How do I configure AWS Kinesis Firehose to be able to copy into Redshift?
Problem
I have set up a Firehose and selected options that it seemed would result in the streamed data to end up in Redshift. I have a single Firehose and a single target table in Redshift. The data is showing up correctly in the intermediate S3 bucket but not making it to Redshift.
I have allowed the Firehose region CIDR's [1] access to the cluster via Redshift security groups. I have given the Firehose the credentials to the Redshift cluster and have tested the credentials.

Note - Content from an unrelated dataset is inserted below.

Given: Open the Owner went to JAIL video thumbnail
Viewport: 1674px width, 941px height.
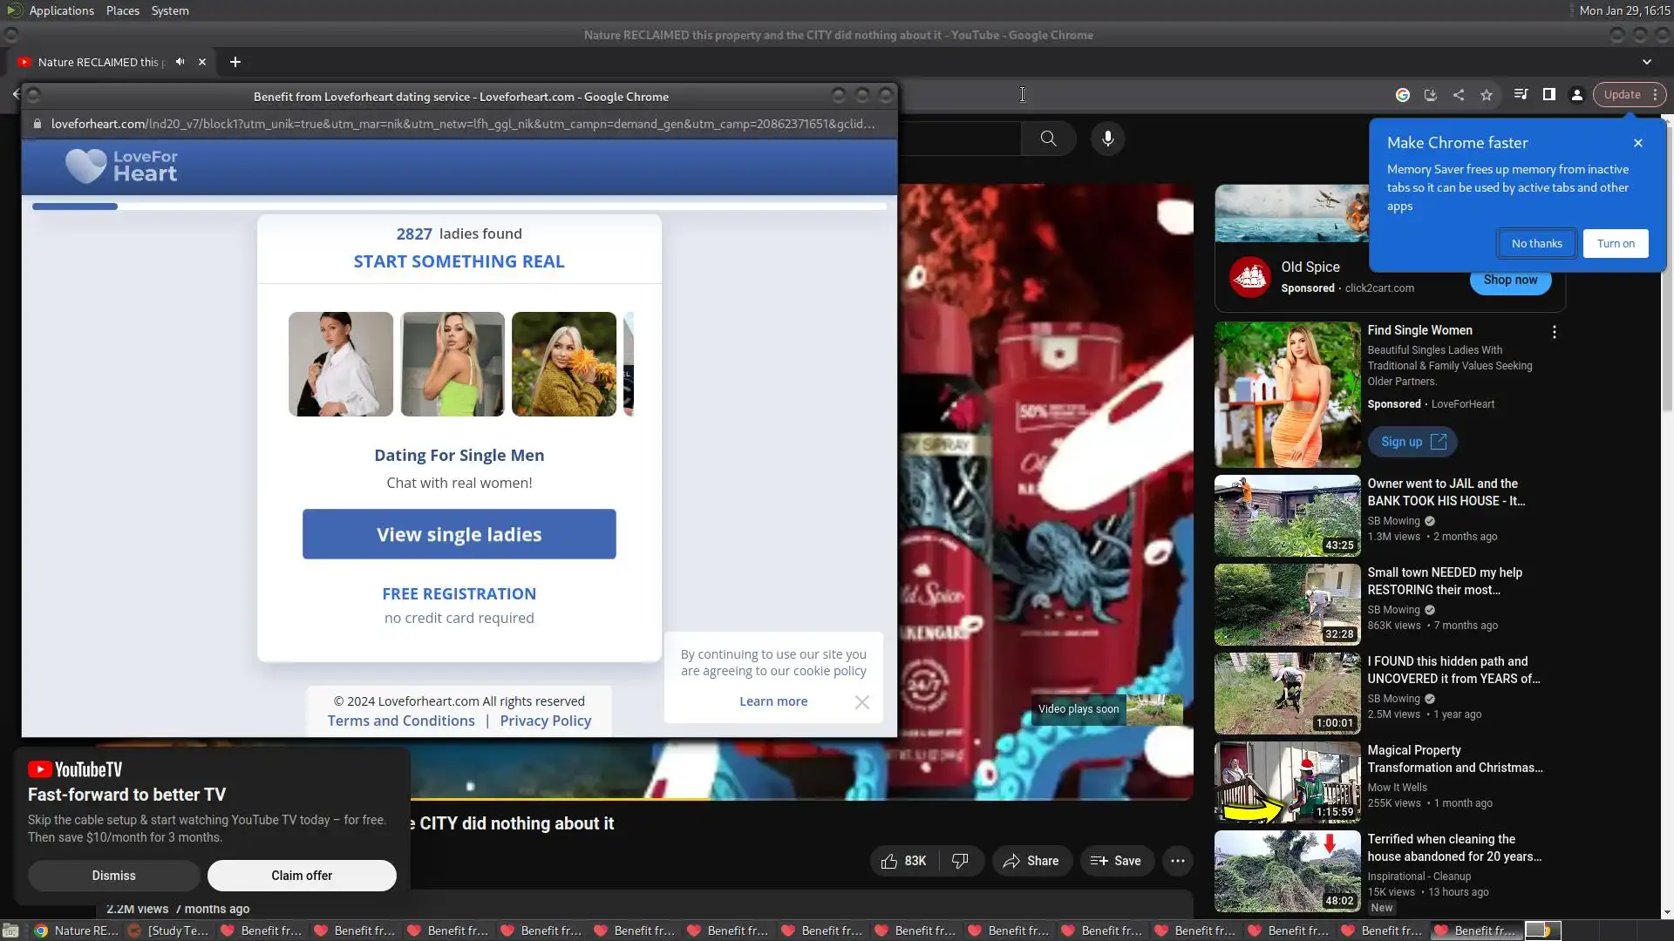Looking at the screenshot, I should 1287,516.
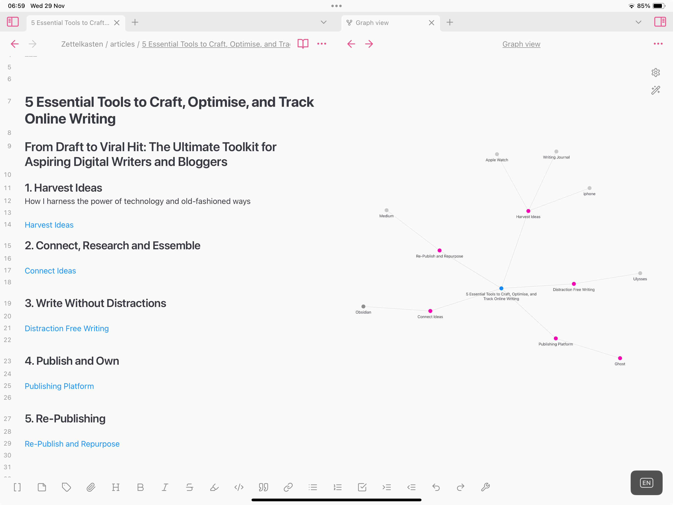Click the Publishing Platform graph node

point(556,338)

The cluster is publicly accessible.
The STL_LOAD_ERRORS
table is empty which is where I would expect to see the errors produced by any copy statement that was attempted and failed. There are also no DeliveryToRedshift
events in CloudWatch. This leads me to believe that there isn't even an attempt making it to Redshift.
I am using Redshift COPY options to specify a jsonpath file for the copy. I currently have: json "s3://app-event-data/_jsonpaths/_bigtable.jsonpath.json"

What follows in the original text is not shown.